Re: Safe Methods

Benjamin Franz (snowhare@netimages.com)
Thu, 18 Jul 1996 07:15:48 -0700 (PDT)


On Thu, 18 Jul 1996, Rob Hartill wrote:

> "safe" in this context presumably relates to file upload type operations
> and not "safe" = static HTML files.

Safe in this context means that submitting GET or HEAD requests should not
change the state of the server for future requests. IOW - they should
not have 'side effects'.

> If you need written 'justification' for acting against other people's wishes
> in the way you use *their* services, then shame on you.
>
> The only reason POST is "safe" at the moment is that the bloody-minded and
> clueless section of the robot community are too incompetent to work out
> how to correctly handle POST. I'm pretty sure those morons would be doing
> POST too if they could figure it out.

POST is "safe" because it is a red flag to robots that it calls CGI that
can result in dynamic content that may vary with each call. So clueless
site owners who can't figure out that robots are quite likely to follow
HREF (aka GET) links are protected from themselves by very clued in robot
owners. And you are scarcely winning friends among the group of people
*you* are asking favors from by insulting them.

> Would the people who disagree with me please list their robot's IP numbers
> on this list so that adequate protection can be made before you visit my
> site.... mine's obviously an 'unsafe' site because it's designed for those
> funny things called 'humans'.

By someone who is too clueless to figure out how to design a site
correctly - or even how to escape the 'paper' model of presentation for
the device independant content markup of HTML, this is pretty funny.

(RECORD LIST):
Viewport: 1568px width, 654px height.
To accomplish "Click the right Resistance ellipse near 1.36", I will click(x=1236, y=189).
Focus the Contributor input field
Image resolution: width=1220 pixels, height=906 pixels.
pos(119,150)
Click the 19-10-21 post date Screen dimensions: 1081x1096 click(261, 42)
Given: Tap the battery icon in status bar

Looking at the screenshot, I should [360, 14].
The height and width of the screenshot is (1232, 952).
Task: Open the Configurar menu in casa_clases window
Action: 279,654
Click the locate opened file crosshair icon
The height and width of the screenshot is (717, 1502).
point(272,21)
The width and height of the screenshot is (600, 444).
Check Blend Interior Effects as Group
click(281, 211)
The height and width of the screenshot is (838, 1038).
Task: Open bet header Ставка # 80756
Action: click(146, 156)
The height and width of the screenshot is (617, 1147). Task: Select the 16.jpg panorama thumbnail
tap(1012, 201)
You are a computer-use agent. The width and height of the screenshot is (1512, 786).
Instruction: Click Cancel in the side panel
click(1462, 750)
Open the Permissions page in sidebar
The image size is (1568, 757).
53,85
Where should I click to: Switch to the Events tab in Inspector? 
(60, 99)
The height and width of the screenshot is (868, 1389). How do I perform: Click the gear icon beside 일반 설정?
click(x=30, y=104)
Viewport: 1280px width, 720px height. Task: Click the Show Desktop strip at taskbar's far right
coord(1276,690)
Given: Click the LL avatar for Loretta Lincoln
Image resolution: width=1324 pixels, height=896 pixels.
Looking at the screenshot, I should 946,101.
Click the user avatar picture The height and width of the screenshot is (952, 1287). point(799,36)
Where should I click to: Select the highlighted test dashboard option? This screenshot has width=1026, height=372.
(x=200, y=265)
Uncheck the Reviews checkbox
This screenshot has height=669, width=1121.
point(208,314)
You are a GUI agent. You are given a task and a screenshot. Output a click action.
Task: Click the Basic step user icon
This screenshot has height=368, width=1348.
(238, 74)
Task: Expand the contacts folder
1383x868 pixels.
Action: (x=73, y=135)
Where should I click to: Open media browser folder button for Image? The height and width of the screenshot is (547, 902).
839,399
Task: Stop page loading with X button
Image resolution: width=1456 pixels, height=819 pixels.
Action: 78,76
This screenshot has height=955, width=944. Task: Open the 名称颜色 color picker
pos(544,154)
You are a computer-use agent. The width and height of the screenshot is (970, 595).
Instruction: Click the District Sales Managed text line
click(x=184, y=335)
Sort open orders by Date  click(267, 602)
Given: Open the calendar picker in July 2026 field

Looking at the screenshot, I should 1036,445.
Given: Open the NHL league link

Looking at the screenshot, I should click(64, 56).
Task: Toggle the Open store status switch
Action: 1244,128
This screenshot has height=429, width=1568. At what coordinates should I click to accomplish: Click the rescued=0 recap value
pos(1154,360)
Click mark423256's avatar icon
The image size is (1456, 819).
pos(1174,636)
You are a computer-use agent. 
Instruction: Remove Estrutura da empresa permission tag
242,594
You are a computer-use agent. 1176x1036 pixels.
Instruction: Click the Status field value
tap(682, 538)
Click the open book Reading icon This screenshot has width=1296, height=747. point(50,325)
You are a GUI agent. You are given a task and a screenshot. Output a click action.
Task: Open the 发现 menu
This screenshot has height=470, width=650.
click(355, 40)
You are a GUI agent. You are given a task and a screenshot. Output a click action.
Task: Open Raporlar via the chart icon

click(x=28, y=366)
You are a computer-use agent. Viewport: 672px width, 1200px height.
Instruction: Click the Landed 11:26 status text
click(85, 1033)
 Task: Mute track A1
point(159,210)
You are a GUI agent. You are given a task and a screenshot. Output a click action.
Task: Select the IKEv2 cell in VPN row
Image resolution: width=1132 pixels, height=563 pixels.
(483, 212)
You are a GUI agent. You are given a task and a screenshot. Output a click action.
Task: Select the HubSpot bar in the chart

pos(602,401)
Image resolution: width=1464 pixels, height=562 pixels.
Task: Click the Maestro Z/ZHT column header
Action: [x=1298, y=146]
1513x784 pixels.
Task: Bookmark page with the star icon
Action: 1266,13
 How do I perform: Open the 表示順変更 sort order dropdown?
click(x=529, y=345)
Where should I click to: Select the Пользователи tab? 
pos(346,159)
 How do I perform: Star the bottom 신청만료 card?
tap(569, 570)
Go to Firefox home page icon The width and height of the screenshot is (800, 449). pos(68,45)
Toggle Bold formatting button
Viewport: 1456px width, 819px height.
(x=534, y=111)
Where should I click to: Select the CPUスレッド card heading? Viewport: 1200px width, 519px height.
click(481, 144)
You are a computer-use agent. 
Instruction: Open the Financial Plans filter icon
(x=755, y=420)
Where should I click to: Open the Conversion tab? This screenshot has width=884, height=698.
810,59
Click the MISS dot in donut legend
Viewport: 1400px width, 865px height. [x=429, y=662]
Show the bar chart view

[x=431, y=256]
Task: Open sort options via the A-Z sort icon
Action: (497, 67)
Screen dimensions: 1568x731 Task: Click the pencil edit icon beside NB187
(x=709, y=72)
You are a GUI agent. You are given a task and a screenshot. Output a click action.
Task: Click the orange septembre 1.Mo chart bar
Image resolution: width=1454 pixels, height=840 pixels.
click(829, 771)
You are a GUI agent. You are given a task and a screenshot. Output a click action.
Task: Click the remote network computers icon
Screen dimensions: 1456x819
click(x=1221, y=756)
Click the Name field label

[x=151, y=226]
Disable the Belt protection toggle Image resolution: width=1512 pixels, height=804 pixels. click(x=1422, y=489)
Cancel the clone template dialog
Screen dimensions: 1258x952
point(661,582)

(SHORT TASK 1):
Answer these from the Safe Methods post:
(a) Whose message is the post replying to?
(b) What does "safe" mean for GET or HEAD requests, according to the reply?
(c) What kind of links does the reply say robots are quite likely to follow?
(SHORT TASK 2): Using the Safe Methods post, explain why POST is "safe" according to the reply.
(SHORT TASK 3): Translate this sentence from the Safe Methods post into Spanish: "Safe in this context means that submitting GET or HEAD requests should not change the state of the server for future requests."

(FULL OUTPUT 1):
(a) Rob Hartill's.
(b) Submitting GET or HEAD requests should not change the state of the server for future requests, meaning they should not have side effects.
(c) HREF (GET) links.

(FULL OUTPUT 2): POST is a red flag to robots that it calls CGI, which can produce dynamic content that may vary with each call. Because of this, well-informed robot owners avoid it, and that protects site owners who don't realize robots are likely to follow HREF (GET) links.

(FULL OUTPUT 3): En este contexto, "seguro" significa que enviar solicitudes GET o HEAD no debería cambiar el estado del servidor para solicitudes futuras.